White-Jacket has its delights. Take this line from chapter 23:
“The Neversink had summered out her last Christmas on the Equator; she was now destined to winter out the Fourth of July not very far from the frigid latitudes of Cape Horn.”In my previous post about the book, I wrote about the heat. Melville also wrote about the cold:
“Here we lay forty-eight hours, during which the cold was intense. I wondered at the liquid sea, which refused to freeze in such a temperature. The clear, cold sky overhead looked like a steel-blue cymbal, that might ring, could you smite it. Our breath came and went like puffs' of smoke from pipe-bowls. At first there was a long gauky swell, that obliged us to furl most of the sails, and even send down t'-gallant-yards, for fear of pitching them overboard.
[…] He who possessed the largest stock of vitality, stood the best chance to escape freezing. It was horrifying. In such weather any man could have undergone amputation with great ease, and helped take up the arteries himself.”(Ch.25)

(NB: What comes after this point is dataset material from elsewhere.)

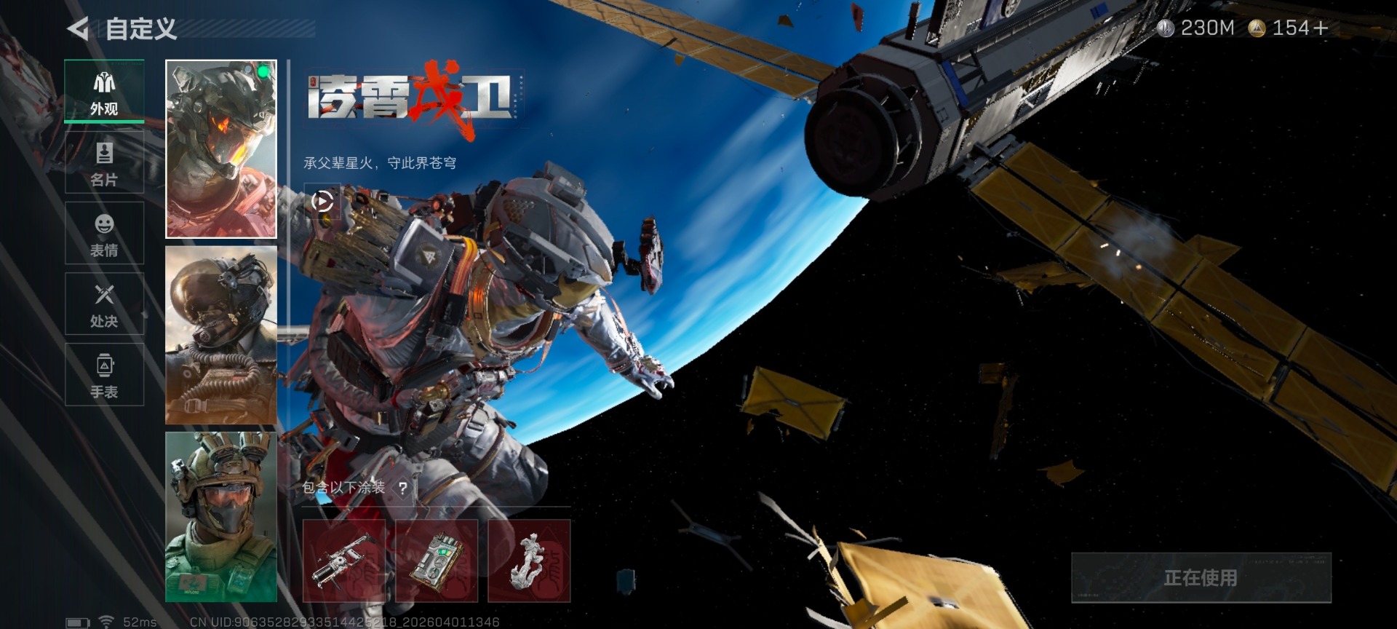Viewport: 1397px width, 629px height.
Task: Add currency with the plus icon
Action: tap(1321, 28)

Such striking descriptions.
But overall, reading White-Jacket only makes me think of Moby Dick, and how much better Moby Dick is, which is never helpful. White-Jacket should be read as journalism, as an insight into the conditions and rules of American men-of-war, as well as Melville’s thoughts and fundamental values (democracy, liberty, equality, and human dignity). In that regard, it is an interesting read.
As a novel, there is hardly a story, and the book is full of rage. There is some humour, and now and then there is some light, but anger permeates the book, and would make it dry and unbearable if not for Melville’s prose and imagery.
A very good book, and Melville is great, but I don’t think this is a book I’d like to read again.